Cruisemaster Hydraulic Pack Conclusions

Jonathan Baron

New member
Although I don't feel much like posting at the moment, I thought it best to share what should have become obvious from the lengthy power pack thread: Electrol 750B power packs are no longer viable for overhaul for 14-19s, or for Cruiseairs employing O435 engines and the 750B packs.

1. Nobody is willing to overhaul them any longer.

2. Those who have the data on them will not share it due to liability concerns.

3. Changes in FAA repair regs - especially the provision that everyone who touches a part during an overhaul has to be an employee of an FAA certified shop - are serving to eliminate the practice of farming work out. As no shop can really stay in business by doing everthing themselves, the first to go are rare bits of machinery that required specialized knowledge and parts fabrication. This is simply a sound business decision. Most of us know all too well how close to extinction many shops are even if they're busy all the time.

4. The Electrol 750N will remain supported for the foreseeable future. The parts used in it are the same as those employed in power packs for Apaches and Aztecs.

5. Electrol 750Ns were originally created for Navions and there are *many* Navions still flying. The type has a good parts supply due to the fact that the military ordered a few along with a massive inventory of spare parts. Thus 750N cores will not become rare anytime soon.

6. By all accounts from people I spoke to in the overhaul biz, the 750N is a better designed and more reliable pack. I know many of you have had awful problems with them but all packs need to be overhauled occasionally, and not all shops do a great job. In short, every mechanical device ever created is subject to failure and I believe it's beyond dispute that a properly installed 750N in good condition would do no worse than a 750B in a similar condition.

Therefore: conversion to the 750N is the best answer.

In the course of having my 14-19 changed over, I'm getting drawings (I hope!) from Bellanca, along with a plumbing diagram. I plan to make the resulting 337, or whatever the FAA is calling 337s nowadays, available to the club. I hope this may save you all from having to do the missionary work from scratch each and every time an owner wants to perform this.

Here's to a future of landing gear going up and down when they should! :)

Jonathan
 
You should consider the "Armstrong" gear motor in a Cruisair :wink:
I KNEW there was a reason I didn't want hydraulic retracts in 392 (he said- having a coronary on handle turn 25) :shock:
 
I have turned a Cruisair hand crank the requisite 37 turns, DD, and I did not choose the 'Master over the Cruisaire due to the "convenience" of hydraulic power. I have never, for the life of me, understood why Mooney abandoned the Johnson bar, and I would love to have the manual flaps system you do. Any machine standing between the pilot and a gear or flap action ultimately is added risk, period. None of us are flying B-17s after all :)

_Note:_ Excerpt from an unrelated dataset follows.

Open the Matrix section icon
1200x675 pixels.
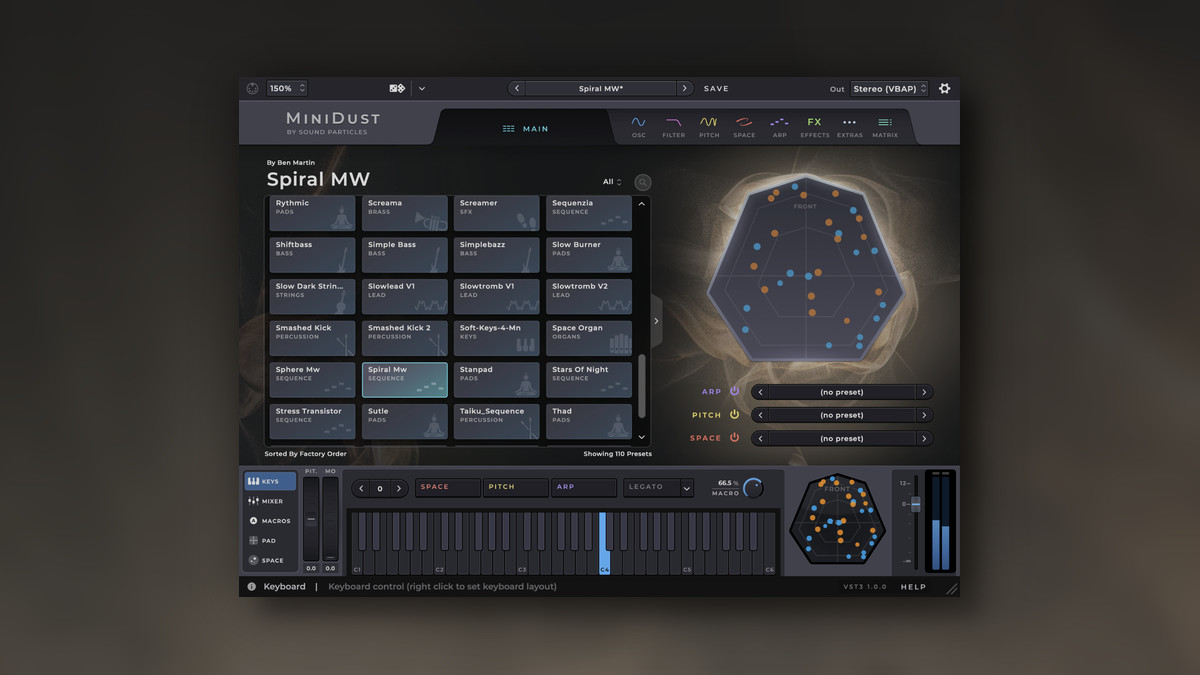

The real problem here is regulatory. The later power pack was used in a model with an identical airframe and now has a long and proven history. That's an easier case to make to the Feds.

Long has there been a distinction between regulatory airworthiness and physical airworthiness. The gap only grows. It was too much for the patience of Clyde Cessna back in 1929 - the year he quit flying because of all the regulations. I'm glad he did not have to witness our times :roll:

Jonathan
 
Feds don't have a clue.
Case in point: We had a safety walkthrough in our building. They found two vacuum pumps with warm power chords (around 100 deg F). They made us change them. "What happens when we rotate these two pumps out for maintenance and two more similar pumps get installed in their place? Do we change the chords on them too? How about the other 14 similar pumps in the building?" All factory-installed power chords and certainly UL approved.

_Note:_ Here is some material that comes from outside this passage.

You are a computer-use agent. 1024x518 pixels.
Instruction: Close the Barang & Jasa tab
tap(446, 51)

Crazy damn world sometimes... :?
 
Well, they opened up my 750B power pack that failed. This was done out of curiousity as they've already performed the conversion to an Electrol 750N pack. Ah...my old pack, though, failed in spectacular fashion. It made so much fine metal that the hydraulic fluid was reminescent of mercury. McCoy wouldn't have needed a tricorder to pronounce it dead - not run-out or in need of overhaul, but DEAD.

My mechanic speculated that the necessary valve was probably so choked with crap that not even had I succeeded in getting a full engine shutdown (prop coming to an absolute stop), the gear would not have budged. It took the prop impact to jar the thing loose.

Cutting the lines still might have worked, as this would serve to take the hydraulics out of the system altogether. Still...with only the springs to hold the gear down, I wonder how well the gear would have stayed in place during landing. Nonetheless, my Leatherman will be close at hand from now on whenever I fly.

I should have the 337 soon for the 750B--->750N conversion for the precious few amongst us who can make use of it.